Şu İmralı tutanakları yerle yeksan oldu.
Bulana aşk olsun!
Haberi manşetten veren gazete bile internet sitesinden kaldırdı.
Aslında Habur rezaletinin çok ötesinde bir skandal patlak verdi.
Teröristbaşı Öcalan ile yapılan görüşmelerin tutanakları basına sızdı.
Bildiğiniz gibi bu tutanaklarda terörist başının BDP heyeti ve MİT görevlisi ile yaptığı görüşmelerin kaydı var.
Hem de ne ifadeler!
Öcalan tek başına Türkiye'ye anayasa yapıyor, rejim değiştiriyor, Erdoğan'ı başkan ilan ediyor vs.
Bu olay normal bir ülkede hükümet götürür.
***
Başbakan Erdoğan çok sinirli, tutanakları yayınlayan gazeteye veriyor, veriştiriyor. “Batsın böyle gazetecilik” diyor, “basın milli duruş sergilemeli” diyor.

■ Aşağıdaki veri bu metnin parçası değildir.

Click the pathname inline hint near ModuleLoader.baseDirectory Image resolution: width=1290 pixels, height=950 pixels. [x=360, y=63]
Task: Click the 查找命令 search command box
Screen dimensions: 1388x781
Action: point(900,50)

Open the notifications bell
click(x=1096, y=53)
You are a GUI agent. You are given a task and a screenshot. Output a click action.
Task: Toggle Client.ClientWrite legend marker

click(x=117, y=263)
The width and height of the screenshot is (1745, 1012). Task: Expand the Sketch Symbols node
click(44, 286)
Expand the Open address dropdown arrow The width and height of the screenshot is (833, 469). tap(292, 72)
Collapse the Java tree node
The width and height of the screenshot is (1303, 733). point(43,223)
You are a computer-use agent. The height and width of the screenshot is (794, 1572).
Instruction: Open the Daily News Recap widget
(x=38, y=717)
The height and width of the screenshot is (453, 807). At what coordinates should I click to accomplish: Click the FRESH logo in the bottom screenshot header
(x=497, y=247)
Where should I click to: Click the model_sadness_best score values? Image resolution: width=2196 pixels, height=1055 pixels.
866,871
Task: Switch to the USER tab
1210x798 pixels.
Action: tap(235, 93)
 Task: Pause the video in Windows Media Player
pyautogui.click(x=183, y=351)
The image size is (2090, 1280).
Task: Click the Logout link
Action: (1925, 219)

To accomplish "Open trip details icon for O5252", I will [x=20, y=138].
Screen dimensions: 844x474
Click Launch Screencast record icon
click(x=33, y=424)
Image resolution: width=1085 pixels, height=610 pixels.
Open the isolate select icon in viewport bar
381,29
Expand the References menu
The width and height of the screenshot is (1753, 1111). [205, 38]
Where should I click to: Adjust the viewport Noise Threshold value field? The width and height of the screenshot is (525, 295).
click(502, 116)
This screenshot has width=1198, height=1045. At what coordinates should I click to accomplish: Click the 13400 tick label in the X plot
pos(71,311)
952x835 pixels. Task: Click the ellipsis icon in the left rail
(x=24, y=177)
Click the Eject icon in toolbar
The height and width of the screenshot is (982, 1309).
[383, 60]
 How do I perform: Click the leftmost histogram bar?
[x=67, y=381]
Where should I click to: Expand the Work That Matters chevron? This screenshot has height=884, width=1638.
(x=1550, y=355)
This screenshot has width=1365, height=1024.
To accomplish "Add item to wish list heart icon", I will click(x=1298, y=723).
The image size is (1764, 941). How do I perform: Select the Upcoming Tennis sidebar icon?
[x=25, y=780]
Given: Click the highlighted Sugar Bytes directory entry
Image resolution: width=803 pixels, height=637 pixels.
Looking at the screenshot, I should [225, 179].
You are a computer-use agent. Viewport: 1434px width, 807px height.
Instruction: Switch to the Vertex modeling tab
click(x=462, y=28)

“Her türlü milliyetçilik ayağımın altındadır” diyen birinin basından milli bir tavır beklemesi ilginç bir durum doğrusu.
Bu anlayışa göre devleti terörist başıyla müzakere masasına oturtmak milli bir tavır ama bu görüşmelerin içeriğini yayınlamak gayri millilik.
Öncelikle şunu söyleyelim, bu tutanaklar dünyanın her yerinde haberdir. Siz Erdoğan'ın “batsın böyle gazetecilik” demesine bakmayın.
***
Olayın bir de diğer ve asıl yüzü var.
Bu tutanaklar elbette haberdir ama bu ya bir danışıklı dövüş ise.
Bakın Bağımsız Türkiye Partisi genelbaşkanı Prof. Dr. Haydar Baş 7 Mart'taki köşesinde bu konuya dair neler söylüyor; “Bu durumun bir metin halinde basına verilmesinin tek manası, gelinen nokta konusunda nabız yoklamaktır.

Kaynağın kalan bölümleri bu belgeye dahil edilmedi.